» **DIRECTIVE**
Quote the rows below verbatim, from the line containing "Click the Add" through the line containing "I will coord(45,22).", inclusive.
———
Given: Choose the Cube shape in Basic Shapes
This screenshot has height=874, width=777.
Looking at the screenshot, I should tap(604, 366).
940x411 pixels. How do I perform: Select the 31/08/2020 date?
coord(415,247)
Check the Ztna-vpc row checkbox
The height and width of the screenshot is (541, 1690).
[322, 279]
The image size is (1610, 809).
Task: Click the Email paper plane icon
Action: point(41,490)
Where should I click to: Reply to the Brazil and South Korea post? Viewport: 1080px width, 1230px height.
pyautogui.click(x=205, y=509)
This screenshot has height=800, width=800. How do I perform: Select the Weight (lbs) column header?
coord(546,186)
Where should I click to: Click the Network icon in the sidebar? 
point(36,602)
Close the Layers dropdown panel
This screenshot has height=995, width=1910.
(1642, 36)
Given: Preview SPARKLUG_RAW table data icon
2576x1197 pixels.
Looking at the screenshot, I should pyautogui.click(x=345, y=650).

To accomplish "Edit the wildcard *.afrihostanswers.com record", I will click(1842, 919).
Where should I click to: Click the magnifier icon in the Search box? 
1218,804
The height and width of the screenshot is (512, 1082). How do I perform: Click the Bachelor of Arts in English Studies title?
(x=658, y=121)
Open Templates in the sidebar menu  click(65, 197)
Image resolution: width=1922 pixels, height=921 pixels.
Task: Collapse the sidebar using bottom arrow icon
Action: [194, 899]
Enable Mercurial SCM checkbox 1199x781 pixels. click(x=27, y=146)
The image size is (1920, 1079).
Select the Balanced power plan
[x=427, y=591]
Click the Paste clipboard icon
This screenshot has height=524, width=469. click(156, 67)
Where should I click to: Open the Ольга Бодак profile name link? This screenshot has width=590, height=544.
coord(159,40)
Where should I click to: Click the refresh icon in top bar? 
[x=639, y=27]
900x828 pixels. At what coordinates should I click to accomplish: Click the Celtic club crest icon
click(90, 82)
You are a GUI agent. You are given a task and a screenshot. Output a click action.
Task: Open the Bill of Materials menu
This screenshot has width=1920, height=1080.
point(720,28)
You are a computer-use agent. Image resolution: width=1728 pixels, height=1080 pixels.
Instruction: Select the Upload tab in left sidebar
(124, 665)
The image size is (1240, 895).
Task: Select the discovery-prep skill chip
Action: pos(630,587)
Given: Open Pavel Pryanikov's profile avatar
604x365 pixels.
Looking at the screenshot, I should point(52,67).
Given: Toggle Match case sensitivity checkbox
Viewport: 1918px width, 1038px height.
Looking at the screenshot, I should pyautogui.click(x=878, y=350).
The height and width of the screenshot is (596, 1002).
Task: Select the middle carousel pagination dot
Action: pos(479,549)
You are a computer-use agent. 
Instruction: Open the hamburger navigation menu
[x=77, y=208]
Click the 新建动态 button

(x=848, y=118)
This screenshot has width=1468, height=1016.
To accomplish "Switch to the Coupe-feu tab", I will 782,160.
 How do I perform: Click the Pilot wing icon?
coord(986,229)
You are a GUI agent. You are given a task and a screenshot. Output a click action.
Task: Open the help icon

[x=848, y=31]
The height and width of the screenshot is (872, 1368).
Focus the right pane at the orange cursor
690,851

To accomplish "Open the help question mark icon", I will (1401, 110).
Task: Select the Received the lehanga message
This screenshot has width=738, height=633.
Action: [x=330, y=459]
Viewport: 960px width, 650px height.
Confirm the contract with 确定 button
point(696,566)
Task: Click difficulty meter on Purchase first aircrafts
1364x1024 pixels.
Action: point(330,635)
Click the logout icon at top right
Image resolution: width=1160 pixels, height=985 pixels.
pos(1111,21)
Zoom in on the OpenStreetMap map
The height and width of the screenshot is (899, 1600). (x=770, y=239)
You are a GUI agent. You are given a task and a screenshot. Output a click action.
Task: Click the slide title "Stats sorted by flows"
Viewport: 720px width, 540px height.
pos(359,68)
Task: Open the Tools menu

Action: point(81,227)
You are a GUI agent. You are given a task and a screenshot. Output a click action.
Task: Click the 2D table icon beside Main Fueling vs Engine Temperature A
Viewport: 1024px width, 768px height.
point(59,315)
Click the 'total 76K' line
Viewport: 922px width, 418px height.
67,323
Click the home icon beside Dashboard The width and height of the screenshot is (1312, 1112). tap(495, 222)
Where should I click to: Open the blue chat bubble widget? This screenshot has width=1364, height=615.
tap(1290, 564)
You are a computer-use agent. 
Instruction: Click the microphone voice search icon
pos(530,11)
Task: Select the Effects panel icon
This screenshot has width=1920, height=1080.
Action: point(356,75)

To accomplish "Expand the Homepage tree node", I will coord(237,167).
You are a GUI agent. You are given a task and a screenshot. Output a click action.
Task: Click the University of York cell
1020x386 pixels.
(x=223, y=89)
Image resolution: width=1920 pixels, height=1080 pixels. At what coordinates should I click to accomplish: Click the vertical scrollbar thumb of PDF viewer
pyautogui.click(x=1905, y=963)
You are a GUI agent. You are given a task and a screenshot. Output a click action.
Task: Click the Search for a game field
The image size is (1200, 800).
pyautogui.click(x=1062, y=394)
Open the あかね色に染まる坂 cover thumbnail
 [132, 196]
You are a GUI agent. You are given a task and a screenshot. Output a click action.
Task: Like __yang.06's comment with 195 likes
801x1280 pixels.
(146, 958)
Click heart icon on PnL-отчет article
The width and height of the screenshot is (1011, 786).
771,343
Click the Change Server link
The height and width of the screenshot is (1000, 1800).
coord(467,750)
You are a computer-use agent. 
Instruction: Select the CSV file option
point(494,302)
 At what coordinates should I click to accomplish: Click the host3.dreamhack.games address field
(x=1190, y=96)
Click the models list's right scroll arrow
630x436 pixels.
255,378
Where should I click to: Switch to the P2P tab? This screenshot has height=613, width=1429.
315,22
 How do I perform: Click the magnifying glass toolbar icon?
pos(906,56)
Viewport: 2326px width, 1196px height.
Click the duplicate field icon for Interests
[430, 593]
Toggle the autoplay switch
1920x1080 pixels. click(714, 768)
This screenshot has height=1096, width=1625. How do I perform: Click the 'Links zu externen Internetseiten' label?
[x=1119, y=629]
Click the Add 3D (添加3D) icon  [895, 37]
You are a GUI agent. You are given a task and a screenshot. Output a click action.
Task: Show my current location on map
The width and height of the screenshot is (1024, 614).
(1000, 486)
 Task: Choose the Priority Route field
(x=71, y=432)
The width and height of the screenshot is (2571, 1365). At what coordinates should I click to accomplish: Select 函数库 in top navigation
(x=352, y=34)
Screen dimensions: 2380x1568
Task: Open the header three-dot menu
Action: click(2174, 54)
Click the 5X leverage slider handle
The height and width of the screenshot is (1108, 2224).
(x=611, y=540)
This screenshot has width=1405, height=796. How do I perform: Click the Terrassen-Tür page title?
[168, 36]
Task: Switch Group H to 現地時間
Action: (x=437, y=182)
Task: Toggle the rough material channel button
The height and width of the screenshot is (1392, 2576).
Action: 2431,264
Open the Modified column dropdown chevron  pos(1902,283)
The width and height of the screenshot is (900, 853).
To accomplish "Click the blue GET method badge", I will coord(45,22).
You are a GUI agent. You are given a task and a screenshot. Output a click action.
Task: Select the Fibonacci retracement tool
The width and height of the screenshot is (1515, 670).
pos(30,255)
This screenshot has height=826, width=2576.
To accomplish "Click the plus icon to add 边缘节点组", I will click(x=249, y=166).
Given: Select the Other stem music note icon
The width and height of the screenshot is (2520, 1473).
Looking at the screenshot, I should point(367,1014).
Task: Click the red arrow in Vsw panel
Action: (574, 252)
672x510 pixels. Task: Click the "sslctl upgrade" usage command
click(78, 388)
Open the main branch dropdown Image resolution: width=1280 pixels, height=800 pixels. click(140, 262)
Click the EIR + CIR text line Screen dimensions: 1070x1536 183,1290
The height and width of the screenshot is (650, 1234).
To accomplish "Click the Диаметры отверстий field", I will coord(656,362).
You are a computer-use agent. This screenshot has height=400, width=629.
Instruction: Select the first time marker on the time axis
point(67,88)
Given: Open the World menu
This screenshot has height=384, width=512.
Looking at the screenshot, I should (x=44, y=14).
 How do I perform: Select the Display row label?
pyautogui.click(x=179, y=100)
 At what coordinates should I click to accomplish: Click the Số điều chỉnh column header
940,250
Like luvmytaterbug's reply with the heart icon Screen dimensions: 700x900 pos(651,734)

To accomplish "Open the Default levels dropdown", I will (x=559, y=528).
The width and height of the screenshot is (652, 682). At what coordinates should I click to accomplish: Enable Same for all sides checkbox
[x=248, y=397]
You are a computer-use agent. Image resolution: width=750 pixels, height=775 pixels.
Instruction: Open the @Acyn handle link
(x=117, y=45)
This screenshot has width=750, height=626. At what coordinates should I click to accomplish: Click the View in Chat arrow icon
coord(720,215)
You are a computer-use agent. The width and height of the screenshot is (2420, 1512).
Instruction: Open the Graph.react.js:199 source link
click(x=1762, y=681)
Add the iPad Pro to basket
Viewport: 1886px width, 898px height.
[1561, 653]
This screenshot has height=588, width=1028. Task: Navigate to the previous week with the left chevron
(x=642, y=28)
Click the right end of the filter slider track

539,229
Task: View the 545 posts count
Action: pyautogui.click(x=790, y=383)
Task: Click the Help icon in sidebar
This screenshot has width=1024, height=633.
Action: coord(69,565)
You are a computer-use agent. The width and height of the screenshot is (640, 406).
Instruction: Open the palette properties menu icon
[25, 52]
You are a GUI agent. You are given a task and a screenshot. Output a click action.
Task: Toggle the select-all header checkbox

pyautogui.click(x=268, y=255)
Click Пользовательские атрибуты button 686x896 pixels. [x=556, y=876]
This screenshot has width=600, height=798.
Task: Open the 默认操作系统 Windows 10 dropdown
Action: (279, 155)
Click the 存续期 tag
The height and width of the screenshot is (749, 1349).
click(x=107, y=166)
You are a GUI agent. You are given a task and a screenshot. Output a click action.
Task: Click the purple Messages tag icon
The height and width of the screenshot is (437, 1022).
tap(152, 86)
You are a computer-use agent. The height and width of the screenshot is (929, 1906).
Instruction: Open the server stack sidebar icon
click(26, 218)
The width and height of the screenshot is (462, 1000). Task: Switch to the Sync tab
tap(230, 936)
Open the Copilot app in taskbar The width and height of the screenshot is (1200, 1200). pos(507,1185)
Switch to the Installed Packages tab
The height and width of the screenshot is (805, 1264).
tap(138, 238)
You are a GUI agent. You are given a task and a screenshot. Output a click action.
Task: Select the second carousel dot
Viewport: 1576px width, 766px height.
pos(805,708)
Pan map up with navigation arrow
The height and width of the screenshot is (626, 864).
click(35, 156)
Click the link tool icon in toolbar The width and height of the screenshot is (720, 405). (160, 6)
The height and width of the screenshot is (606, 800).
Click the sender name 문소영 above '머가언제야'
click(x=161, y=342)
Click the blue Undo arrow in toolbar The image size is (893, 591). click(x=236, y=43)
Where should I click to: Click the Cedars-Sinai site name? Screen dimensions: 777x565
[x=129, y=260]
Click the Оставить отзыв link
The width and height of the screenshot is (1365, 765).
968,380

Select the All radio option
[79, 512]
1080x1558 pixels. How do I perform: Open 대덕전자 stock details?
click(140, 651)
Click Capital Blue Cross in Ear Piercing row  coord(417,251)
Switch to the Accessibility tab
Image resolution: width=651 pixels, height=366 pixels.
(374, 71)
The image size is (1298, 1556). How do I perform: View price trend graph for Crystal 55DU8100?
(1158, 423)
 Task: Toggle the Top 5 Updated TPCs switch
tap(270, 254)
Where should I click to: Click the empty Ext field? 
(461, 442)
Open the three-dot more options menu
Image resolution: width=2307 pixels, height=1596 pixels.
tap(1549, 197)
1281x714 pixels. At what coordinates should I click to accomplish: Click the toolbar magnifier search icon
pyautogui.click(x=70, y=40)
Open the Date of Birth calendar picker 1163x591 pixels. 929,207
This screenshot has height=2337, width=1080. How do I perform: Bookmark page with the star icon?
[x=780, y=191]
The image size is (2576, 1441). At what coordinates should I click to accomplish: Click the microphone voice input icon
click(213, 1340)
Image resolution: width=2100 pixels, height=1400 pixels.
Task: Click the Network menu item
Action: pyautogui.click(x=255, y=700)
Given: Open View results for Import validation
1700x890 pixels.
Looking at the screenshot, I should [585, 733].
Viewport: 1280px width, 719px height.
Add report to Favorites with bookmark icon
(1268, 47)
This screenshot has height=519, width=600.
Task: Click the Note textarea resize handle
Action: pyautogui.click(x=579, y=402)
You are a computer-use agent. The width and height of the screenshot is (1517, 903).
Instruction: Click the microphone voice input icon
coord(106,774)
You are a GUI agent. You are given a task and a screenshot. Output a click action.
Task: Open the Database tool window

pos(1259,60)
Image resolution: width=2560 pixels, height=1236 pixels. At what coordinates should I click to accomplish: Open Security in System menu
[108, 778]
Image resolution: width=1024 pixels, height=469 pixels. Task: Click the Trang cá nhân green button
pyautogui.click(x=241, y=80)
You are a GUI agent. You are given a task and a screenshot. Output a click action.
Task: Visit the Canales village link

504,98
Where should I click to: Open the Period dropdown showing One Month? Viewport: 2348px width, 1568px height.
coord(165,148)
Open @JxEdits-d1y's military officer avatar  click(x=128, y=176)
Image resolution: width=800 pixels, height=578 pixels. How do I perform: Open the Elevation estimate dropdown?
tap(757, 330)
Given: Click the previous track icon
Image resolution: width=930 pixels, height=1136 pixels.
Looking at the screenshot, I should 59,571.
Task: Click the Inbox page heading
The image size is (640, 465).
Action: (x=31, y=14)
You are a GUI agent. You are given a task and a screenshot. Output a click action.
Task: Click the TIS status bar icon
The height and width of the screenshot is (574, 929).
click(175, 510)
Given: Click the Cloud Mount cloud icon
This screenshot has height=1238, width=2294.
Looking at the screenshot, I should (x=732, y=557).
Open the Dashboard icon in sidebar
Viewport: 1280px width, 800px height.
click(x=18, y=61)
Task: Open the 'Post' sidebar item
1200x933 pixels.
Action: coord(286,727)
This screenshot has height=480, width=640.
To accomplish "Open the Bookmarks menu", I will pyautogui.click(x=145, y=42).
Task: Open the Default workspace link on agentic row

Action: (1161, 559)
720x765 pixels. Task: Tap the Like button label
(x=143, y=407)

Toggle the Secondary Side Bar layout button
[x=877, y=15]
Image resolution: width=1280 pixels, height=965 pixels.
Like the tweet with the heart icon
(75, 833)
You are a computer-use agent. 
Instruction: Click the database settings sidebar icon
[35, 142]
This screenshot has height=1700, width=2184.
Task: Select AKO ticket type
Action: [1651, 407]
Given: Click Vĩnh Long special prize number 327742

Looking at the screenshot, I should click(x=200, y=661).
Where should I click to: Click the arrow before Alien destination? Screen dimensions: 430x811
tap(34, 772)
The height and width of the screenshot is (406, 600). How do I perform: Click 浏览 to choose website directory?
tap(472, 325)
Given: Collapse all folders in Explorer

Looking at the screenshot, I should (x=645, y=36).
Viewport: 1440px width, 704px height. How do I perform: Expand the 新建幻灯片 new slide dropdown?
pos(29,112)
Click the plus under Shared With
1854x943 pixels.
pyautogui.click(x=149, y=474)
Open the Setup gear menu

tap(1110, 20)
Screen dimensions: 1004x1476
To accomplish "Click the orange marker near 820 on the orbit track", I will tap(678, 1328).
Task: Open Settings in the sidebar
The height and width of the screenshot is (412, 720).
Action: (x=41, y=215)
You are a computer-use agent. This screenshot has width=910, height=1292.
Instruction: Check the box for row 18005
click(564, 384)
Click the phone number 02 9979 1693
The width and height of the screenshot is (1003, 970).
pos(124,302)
———
» **ANSWER TO THIS PROBLEM**
Click the Add 3D (添加3D) icon  [895, 37]
You are a GUI agent. You are given a task and a screenshot. Output a click action.
Task: Show my current location on map
The width and height of the screenshot is (1024, 614).
(1000, 486)
 Task: Choose the Priority Route field
(x=71, y=432)
The width and height of the screenshot is (2571, 1365). At what coordinates should I click to accomplish: Select 函数库 in top navigation
(x=352, y=34)
Screen dimensions: 2380x1568
Task: Open the header three-dot menu
Action: click(2174, 54)
Click the 5X leverage slider handle
The height and width of the screenshot is (1108, 2224).
(x=611, y=540)
This screenshot has width=1405, height=796. How do I perform: Click the Terrassen-Tür page title?
[168, 36]
Task: Switch Group H to 現地時間
Action: (x=437, y=182)
Task: Toggle the rough material channel button
The height and width of the screenshot is (1392, 2576).
Action: 2431,264
Open the Modified column dropdown chevron  pos(1902,283)
The width and height of the screenshot is (900, 853).
To accomplish "Click the blue GET method badge", I will coord(45,22).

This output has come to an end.